Sure, the first song, "Bixby Canyon Bridge," builds to a thudding crunch of guitar. That track is sort of the exception, though. The Death Cab sound, a melodic brand of indie rock that made the group favorites on "The OC," remains intact.

Changes -- and there are some -- are hardly polarizing. Rather, they improve on what was already a winning formula. You want highlights? Look at the track list. Each song rests somewhere between good and great.

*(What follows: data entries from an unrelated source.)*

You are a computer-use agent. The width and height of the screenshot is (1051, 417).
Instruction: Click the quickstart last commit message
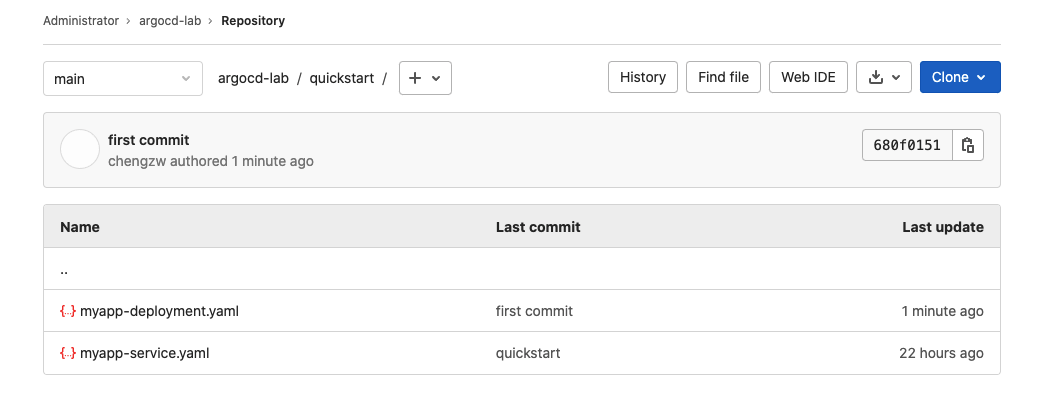point(528,353)
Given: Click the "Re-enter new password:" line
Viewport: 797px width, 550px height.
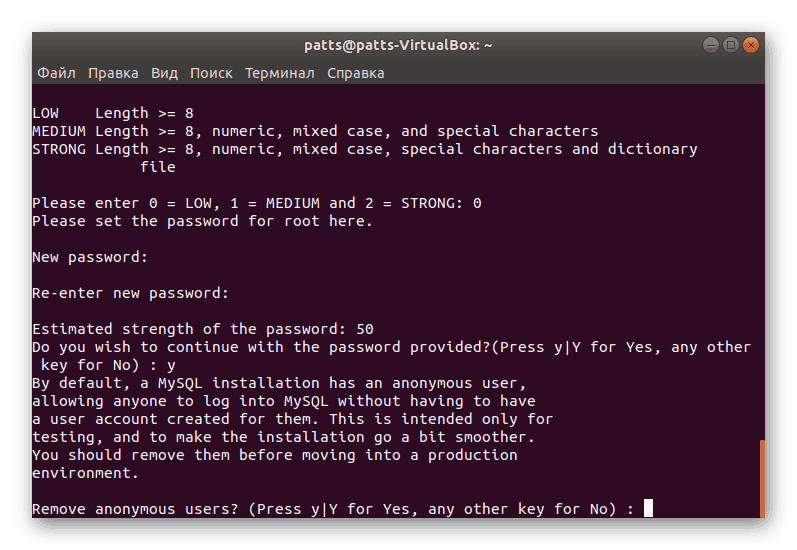Looking at the screenshot, I should pyautogui.click(x=130, y=293).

Producer and guitarist Chris Walla employs some friendly effects on the album. "You Can Do Better Than Me" channels Brian Wilson circa "Pet Sounds," for instance. But on other songs, he scuffs up the music, adding a bit more distortion than in the past, the sonic equivalent of frayed jeans.

Walla's arrangements temper the anxiety surrounding singer Ben Gibbard's lyrics, which are dark. Just look at the album name, "Narrow Stairs." Claustrophobic image, that.

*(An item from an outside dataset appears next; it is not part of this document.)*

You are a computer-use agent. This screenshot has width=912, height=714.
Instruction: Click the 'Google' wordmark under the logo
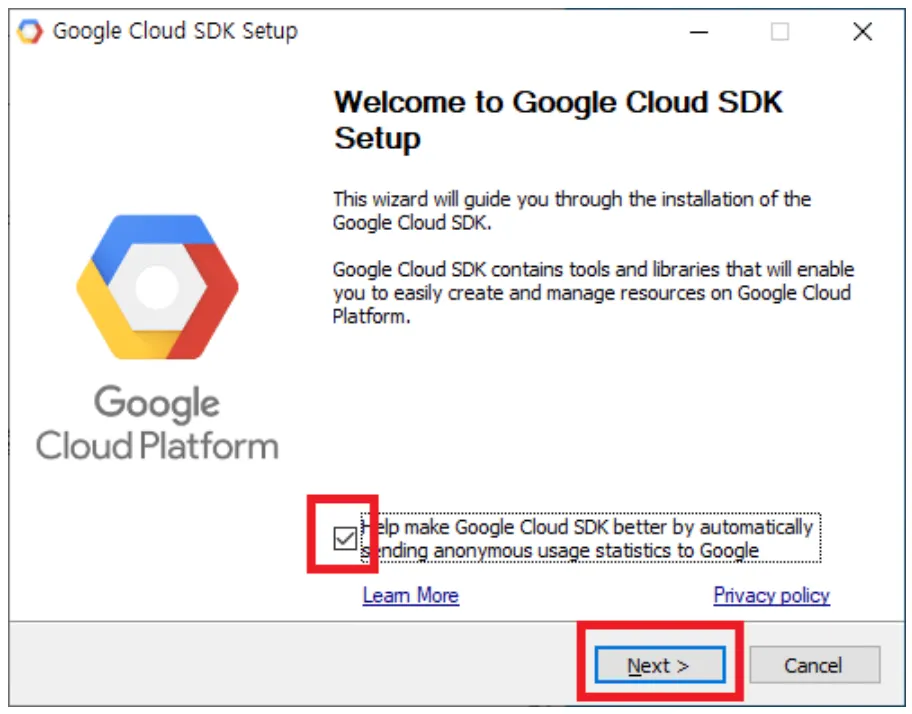tap(157, 405)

The disc starts with Gibbard describing in his fragile voice "a dusty gravel ridge … at the place where your soul had died." The lead single, "I Will Possess Your Heart," is about a stalker. And the album ends with the song "The Ice Is Getting Thinner."

The gloom is engaging, though. Part of the fun of a Death Cab album is simply hearing Gibbard's lines. Even at his most grim, he's a clever and sentimental writer, the heir apparent to Paul Simon.

Here, he skillfully balances personal asides with broader anxieties. On the spine-tingling "Grapevine Fires," he sings about buying wine and paper cups, then sitting on a hill with a friend to watch a disaster.

"And the firemen worked in double shifts, with prayers for rain on their lips, when they knew it was only a matter of time," he concludes.

The line is vague. Is rain coming? Are fires about to overtake the men?

The only thing that's clear is that Death Cab itself seems far from burning out.

Old 97's, "Blame It On Gravity" (New West Records)

Rhett Miller could inspire a thesis on why front men should never go solo.

In between work with the Old 97's, the guy released two records of his own. Neither were stunning. Both sounded like tepid versions of the Old 97's. One of the albums even distracted Miller from his work with the group, he said, hurting its output.

Thankfully, Miller has refocused on his main meal ticket. The Dallas group's latest album finds the lively quartet embracing the rockabilly sound that helped earn them It-band status in the mid-1990s.

"Blame It on Gravity" is a satisfying record, if not an extraordinary one. Clean guitars skip though the album, which itself is about jittery movement. Miller is either singing about throwing money in a van, going down a mountain or noting "how I might die inside unless I ride."

Let's hope he doesn't get too far away. The group sounds better than they have in years.

T Bone Burnett, "Tooth of Crime" (Nonesuch)

T Bone Burnett's name might look familiar.

As a producer, he guided Robert Plant's recent collaboration with Alison Krauss, "Raising Sand," and turned the soundtracks to "O Brother, Where Art Thou?" and "Walk the Line" into unlikely megahits.

He has become a rarity, a big name producer trafficking in roots music.

While his work with other artists has given him a terrific track record, don't expect much from his latest solo album, "Tooth of Crime." It marks off almost every point on the vanity project checklist: Odd subject matter, painful arrangements, self-serious singing.

Honestly, I don't know if the line, "Swizzle stick, I can take you with a swizzle stick," is supposed to be funny. It makes me smile, but probably for the wrong reason. The songs were originally written to accompany Sam Shepard's play, "The Tooth of Crime (Second Dance)," so maybe in context, it all makes sense. Here it does not.

Burnett also toys with moody effects, letting his forgettable voice warble through surreal blues music. He employs minimal instrumentation, using the barest piano, scant guitars, a sighing saxophone. It sounds unfortunate.

Shepard's play is about two rockers vying for a throne in a gladiatorial match. With songs like these, it's hard to imagine either winning the battle.